We all know that keeping a server clock "on time" is an ongoing problem that computer scientists have wrestled with for decades. Nowadays, most servers keep time using a quartz crystal oscillator that's powered by a CMOS battery. The crystal vibrates at a very precise frequency and that's how it maintains accuracy (cool right).
Events like rebooting and power loss can cause the server to abandon its primary clock source and fall back to an OS-level timekeeping system. This fallback, while functional, is less precise and can cause much higher drift than the quartz oscillator.
So, what happens when server clocks drift out of sync? In distributed systems, even minor discrepancies can cause big issues. When first learning about this topic, I didn't quite understand how big a deal keeping these clocks synchronized was. So the clocks are off by a dozen milliseconds here or even a few seconds there… will that really make a major impact?
The answer was an outstanding "yes". Time drift introduces a multitude of subtle problems that can become major issues if they're not correctly managed. Data inconsistency emerges from timestamps no longer aligning. Logs get messy when a log's timestamp is out of line with an event. Security protocols fail when time sensitive tokens are invalidated because they were… created in the future. 😅
The genesis of this blog post was actually a conversation I had with a Cycle
user named Thomas. He was noticing that one of his org's application's
nbf
claim for JSON web tokens was created with a timestamp that
was in the future!
He decided to run a set of containers on the hosts that would execute an
ntpdate
script and output the time to measure the drift. What
he found is that the servers had a time deviation from +0.99 to -0.74, which
is quite a large gap.
The root cause of this drift was most likely the CMOS battery dying that caused a few of his servers to go from using the quartz crystal to the OS timekeeping, but those servers being in a distant datacenter it's difficult to diagnose. So we opened a conversation about what we could do to make sure his servers were synced more aggressively.

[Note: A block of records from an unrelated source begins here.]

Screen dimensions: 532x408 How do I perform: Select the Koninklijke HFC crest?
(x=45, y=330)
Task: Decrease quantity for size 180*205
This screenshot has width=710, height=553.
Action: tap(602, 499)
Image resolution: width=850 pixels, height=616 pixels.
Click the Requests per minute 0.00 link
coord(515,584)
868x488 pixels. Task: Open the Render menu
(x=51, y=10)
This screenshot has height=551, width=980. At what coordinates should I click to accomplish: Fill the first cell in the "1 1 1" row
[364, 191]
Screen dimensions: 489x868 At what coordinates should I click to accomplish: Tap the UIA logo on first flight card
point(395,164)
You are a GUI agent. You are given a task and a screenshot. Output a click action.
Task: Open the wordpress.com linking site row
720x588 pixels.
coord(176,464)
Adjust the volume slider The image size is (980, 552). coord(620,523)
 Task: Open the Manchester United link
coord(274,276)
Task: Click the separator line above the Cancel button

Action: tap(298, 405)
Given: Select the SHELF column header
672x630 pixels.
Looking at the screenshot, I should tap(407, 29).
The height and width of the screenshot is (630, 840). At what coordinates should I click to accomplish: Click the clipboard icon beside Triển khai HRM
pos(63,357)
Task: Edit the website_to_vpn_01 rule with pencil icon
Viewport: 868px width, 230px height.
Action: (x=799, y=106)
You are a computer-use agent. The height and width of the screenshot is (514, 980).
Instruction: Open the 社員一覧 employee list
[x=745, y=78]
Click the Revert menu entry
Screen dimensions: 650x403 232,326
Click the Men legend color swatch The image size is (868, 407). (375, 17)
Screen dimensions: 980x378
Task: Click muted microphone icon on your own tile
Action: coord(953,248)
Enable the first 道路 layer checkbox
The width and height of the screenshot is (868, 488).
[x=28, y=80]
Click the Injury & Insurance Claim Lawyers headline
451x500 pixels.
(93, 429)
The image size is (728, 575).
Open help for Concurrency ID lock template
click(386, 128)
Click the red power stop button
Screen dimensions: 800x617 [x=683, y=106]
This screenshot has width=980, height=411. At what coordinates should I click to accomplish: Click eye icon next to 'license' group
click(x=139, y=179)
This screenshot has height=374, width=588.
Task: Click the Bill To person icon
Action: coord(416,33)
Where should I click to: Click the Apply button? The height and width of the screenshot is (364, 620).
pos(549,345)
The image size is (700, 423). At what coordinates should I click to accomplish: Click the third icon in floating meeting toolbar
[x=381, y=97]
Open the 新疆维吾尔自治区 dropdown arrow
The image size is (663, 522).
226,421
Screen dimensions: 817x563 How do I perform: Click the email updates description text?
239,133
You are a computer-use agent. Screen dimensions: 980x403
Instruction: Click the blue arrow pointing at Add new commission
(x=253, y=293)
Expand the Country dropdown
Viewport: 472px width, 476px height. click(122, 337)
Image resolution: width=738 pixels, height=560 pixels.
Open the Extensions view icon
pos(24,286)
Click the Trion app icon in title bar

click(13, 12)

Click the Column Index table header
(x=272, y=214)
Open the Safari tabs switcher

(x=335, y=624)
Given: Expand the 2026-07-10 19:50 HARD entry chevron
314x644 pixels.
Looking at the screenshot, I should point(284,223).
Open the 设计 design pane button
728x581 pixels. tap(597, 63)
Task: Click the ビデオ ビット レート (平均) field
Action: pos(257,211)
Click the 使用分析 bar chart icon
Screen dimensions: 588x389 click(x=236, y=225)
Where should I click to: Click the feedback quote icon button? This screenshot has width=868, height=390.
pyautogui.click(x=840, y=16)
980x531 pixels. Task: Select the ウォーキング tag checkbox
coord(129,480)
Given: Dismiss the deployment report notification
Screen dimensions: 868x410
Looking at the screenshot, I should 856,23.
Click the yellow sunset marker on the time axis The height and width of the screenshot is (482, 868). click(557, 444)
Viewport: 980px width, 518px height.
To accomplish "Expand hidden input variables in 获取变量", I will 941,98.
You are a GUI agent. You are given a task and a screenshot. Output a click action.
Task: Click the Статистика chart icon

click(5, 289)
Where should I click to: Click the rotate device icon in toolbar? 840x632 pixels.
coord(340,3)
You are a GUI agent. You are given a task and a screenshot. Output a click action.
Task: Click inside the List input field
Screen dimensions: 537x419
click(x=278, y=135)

The Cycle platform was using ntpd
behind the scenes on a 12
hour interval to sync all the nodes. Originally, we opted into a 12-hour
ntpd
sync thinking that the ntpd
time pool might
block customer servers if they were too aggressive with time syncs. After
our conversation with Thomas, we dove a little deeper and learned that
ntpd
, by default, uses an interval sync of around 10 minutes.
After learning this, we updated Cycle to use the same 10-minute interval. This approach allowed us to better account for the variability of systems, especially when you consider that any node can have its CMOS battery fail at any time, which without syncing on a shorter timeframe could lead to greater drift.
When we make an update to the platform, one of the most gratifying things (at least for Customer Success nerds like myself) is seeing that update get applied to all user infrastructure at once. Automatic updates are one of my favorite parts of Cycle, but at times (no pun intended) like this, where we are able to locate a very specific edge case that could have-but had not yet-caused an issue… seeing that get sent out to everyone at once just makes my day.